Für das unkonventionelle Opernprojekt hat das Theater Gütersloh mit der Neuköllner Oper kooperiert. Unterstützt wurden sie dabei von »Heimwärts«, ein Förderprogramm des Kultursekretariats NRW Gütersloh und des Landes Nordrhein-Westfalen. Seit vier Jahren fördert es innovative Eigen- und Koproduktionen an Programm- und Gastspielhäusern, die im Gegensatz zu Ensembletheatern keine festangestellten Schauspieler*innen oder Musiker*innen haben. Im Gebäude selbst gibt es auch keine Requisite, keine Schlosserei, keinen Malersaal und keine Kostümwerkstatt; die Zahl der Mitarbeiter*innen ist überschaubar.
In NRW gibt es zwar viele solcher Programm- und Gastspielbühnen. Im Vergleich zu Ensembletheatern werden sie in den überregionalen Medien und in der breiten Öffentlichkeit aber nur wenig wahrgenommen. Genau hier setzt »Heimwärts« an: gefördert werden aufwändige Operninszenierungen, aber auch Märchenadaptionen für Kinder. Auf der Projektwebsite www.heimwaerts-nrw.de führt eine umfangreiche Datenbank die große Bandbreite an Spielstätten und Formaten vor Augen; mehr als 100 verschiedene Theaterhäuser und -projekte sind dort verzeichnet. Die einzelnen Bühnen werden so nicht nur sichtbar, sondern können sich auch untereinander vernetzen. Christian Schäfer, Künstlerischer Leiter am Theater Gütersloh, sieht in der Unabhängigkeit von festen Ensemble-Strukturen einen Vorteil. »Das sorgt für Diversität und Abwechslung auf den Bühnen und in den Spielplänen«, sagt der Gütersloher Theaterleiter. Koproduktionen und Kooperationen etwa mit Festivals, der freien Szene, mit Produktionshäusern, Stadt- und Landestheatern spielen für ihn eine wichtige Rolle. »Wir können hier genauso flexibel agieren wie in unserem Jahresprogramm, das wir aus allen denkbaren Theatern und Konzertspielarten zusammenstellen und die verschiedensten Ensembles zu uns einladen.« Dazu gehören kleinere Maskentheatergruppen genauso wie Gastspiele des Wiener Burgtheaters oder von internationalen Tanzkompanien. Im Gegensatz zu reinen Gastspielhäusern initiieren größere Programmbühnen wie in Gütersloh außerdem regelmäßig eigene Opern-, Schauspiel- oder Tanzproduktionen.

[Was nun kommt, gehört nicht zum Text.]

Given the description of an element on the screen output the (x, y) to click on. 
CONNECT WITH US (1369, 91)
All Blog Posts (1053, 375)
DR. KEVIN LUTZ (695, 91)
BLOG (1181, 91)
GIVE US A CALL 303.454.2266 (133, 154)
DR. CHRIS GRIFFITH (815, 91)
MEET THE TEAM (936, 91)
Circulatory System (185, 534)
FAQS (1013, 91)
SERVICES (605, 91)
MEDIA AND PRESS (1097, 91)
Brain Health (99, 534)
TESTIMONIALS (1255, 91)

Dieses Jahr hat »Heimwärts« vier Inszenierungen gefördert: Neben dem Beethoven-Projekt in Ostwestfalen auch das Stück »Schwelen – Choreografie einer begehrenswerten Katastrophe«, in dem sich die Theatergruppe systemrhizoma im Sauerlandtheater in Arnsberg mit dem Thema Hexenverfolgung auseinandersetzt. Im Kulturhaus Lüdenscheid ging hingegen das Tanzprojekt »Tanzgeschichte(n) – Die Un-Ruheständler« in die zweite Runde. In Lünen hat das dortige Kulturbüro mit dem Bochumer Artensemble Theater kooperiert und sich das Tagebuch Shigemi Ideguchis vorgenommen. Der Autor hat den Atombombenabwurf auf Hiroshima erlebt und überlebt.